“To Save Election Day, Start by Getting Rid of Election Night?”

Eric Lach for the New Yorker:

In April, Wisconsin held elections even as covid-19 was spreading quickly through the state’s communities. Election officials there scrambled both to find safe ways to hold in-person voting and to keep up with a surge of absentee-ballot requests. The legal disputes, confusion, and unsafe conditions that resulted were a wake-up call for many. No one can say when the coronavirus crisis will fully pass, and election planners could not simply continue with business as usual this year. In response, lawmakers and activists began pushing for measures to safeguard the November elections from the coronavirus. Now a group of scholars calling themselves the Ad Hoc Committee for 2020 Election Fairness and Legitimacy have put out a helpful report listing fourteen recommendations. The group calls for absentee-ballot processes to be strengthened, and for lawmakers to recommit themselves to making voting accessible to all. But it also calls on the media to rethink the concept of Election Night. “It is especially important for the media to convey to the public the idea that, given an expected increase in absentee ballot voting in the November 2020 elections, delays in election reporting are to be expected, not evidence of fraud, and that the 2020 presidential election may be ‘too early to call’ until days after election day,” the report states.

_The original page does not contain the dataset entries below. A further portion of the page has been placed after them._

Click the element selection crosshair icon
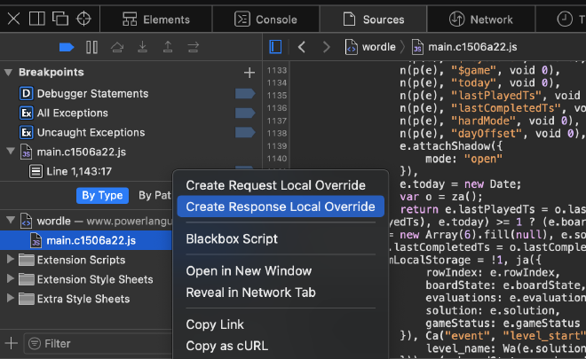 [x=83, y=19]
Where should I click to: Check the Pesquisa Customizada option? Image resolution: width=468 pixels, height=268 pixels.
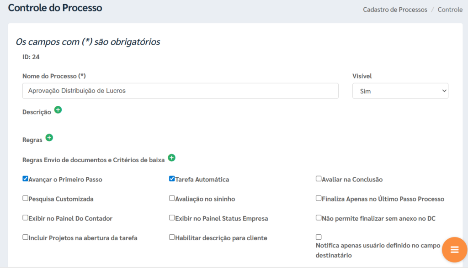click(x=26, y=199)
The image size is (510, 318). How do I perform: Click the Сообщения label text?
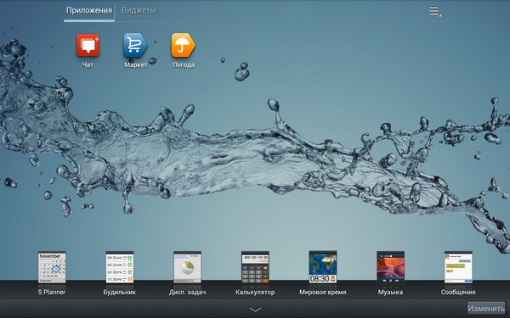pyautogui.click(x=458, y=293)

The report is worth reading in its entirety, because it offers advice to all corners: lawmakers, the media, election administrators, outside groups. It’s a reminder that preserving elections at a time of increased partisanship and low public trust isn’t the responsibility of just one group or another, and won’t be fixed by just one solution picked from many. “The reasons for growing voter concern about the fairness and legitimacy of the U.S. election process are multifaceted, raising issues in law, media, politics and norms, and tech,” the group, which was convened by Richard L. Hasen, a law professor at the University of California, Irvine, wrote. “This means that solutions to bolster American confidence in the fairness and accuracy of the elections must be multifaceted as well.”